I have been thinking a lot about animation recently for several reasons. For the last year, I have been toying around with animation and flip books in my own creative ventures. Also, ever since I read the New Yorker profile of Wes Anderson by Richard Brody (film writer and personal hero) back in the fall, I have been waiting with bated breath for the release of Anderson’s most recent project. The film is his first foray into stop-motion animation and an adaptation of the Roald Dahl children’s classic ‘Fantastic Mr. Fox.’

I finally got out to see ‘Fantastic Mr. Fox’ last week and it was everything I had hoped for. The thing I really love about Anderson’s films – the uber-stylization and deliberate, minute details – were as present as ever in the film, and this time on a teeny tiny scale. The world he constructs for ‘Fox’ is painstakingly choreographed from the stitching on Mr. Fox’s corduroy suit to the yellow phone and fountain pens on the desk of Badger the lawyer (voiced by Bill Murray), to the aisles of individual cans and produce in the tiny grocery store set. Anderson does a pretty good job of adapting and elaborating on Dahl’s original story, preserving Dahl’s ever present dark undertones. Like Dahl’s books, the film will please a younger audience, but the subtlety and humor is definitely designed for a more mature crowd.

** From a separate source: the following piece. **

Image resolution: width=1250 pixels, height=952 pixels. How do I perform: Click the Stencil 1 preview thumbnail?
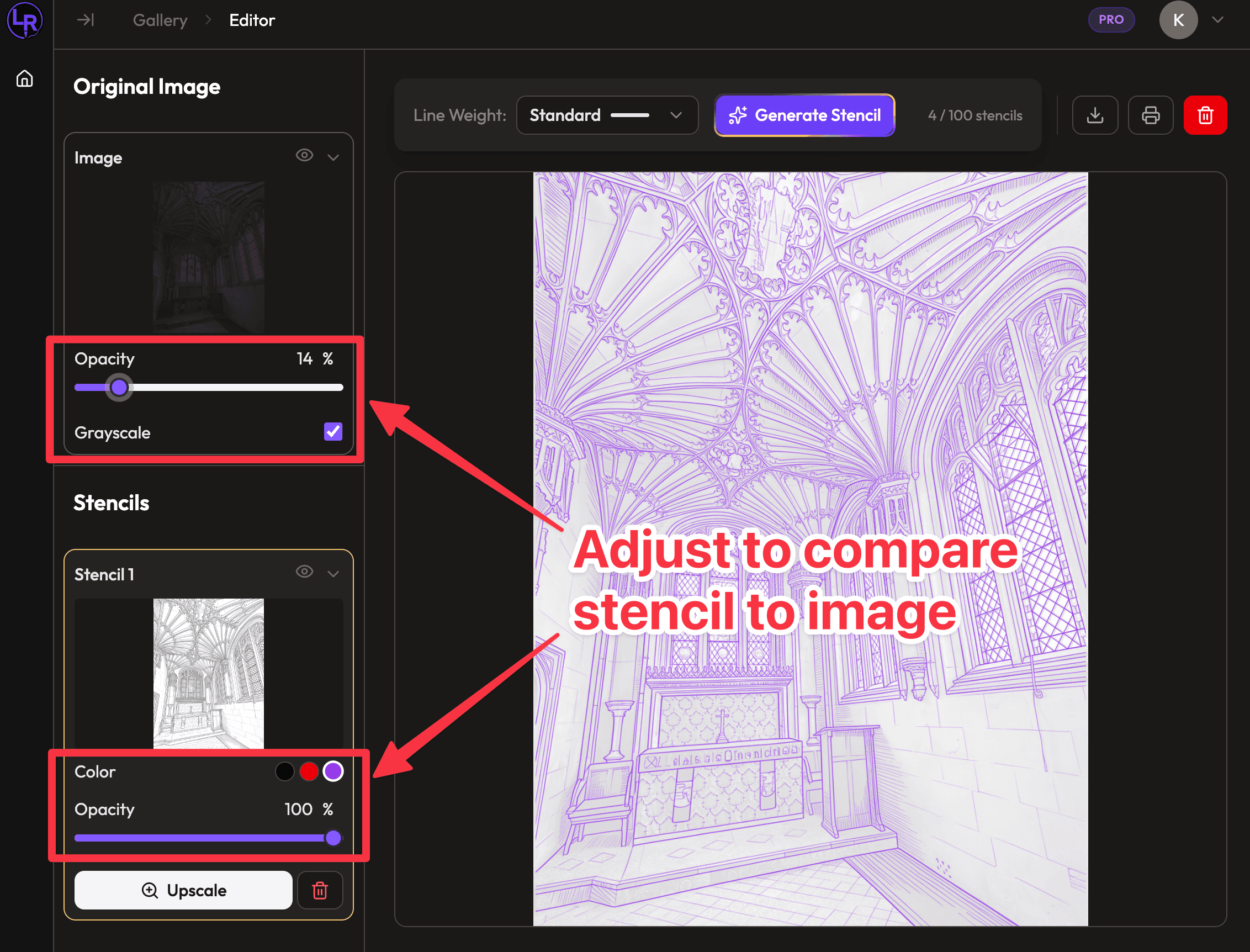208,674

We have been creating a bit of stop motion here at Zooppa lately too. Our animation guru Pascal created a beautiful stop motion video brief for Zooppa’s competition with Hershey’s. It only took him a few hours to complete shooting the video. Together with the soundtrack and voice over, the overall tone of the piece is really sweet (pardon the pun).

Inspired by renewed enthusiasm for innovative and clever animation, I have been perusing the web for other interesting tidbits.

This morning I found my way to Wooster Collective, which is one of my favorite sites dedicated to the celebration and documentation of international street art. Browsing around, I found a video that they posted way back on November 6, that I somehow missed until now. The video, which incorporates a room-sized flip book, was created by artist Donato Sansone, with sound design by Enrico Ascoli. I always love seeing what people can do with more traditional modes of animation. Sonsone’s Videogioco, realized in the traditions of stop motion and flip book animation, is of one of the most innovative shorts I have seen in a long time.

I love finding gems like this video; it makes me excited about projects that I have in the works. The amount of amazing content out there, that we can access in an instant online, is mind boggling. I want to hear about what inspires creativity in you, and am always excited to be tipped off to new bits of interesting media.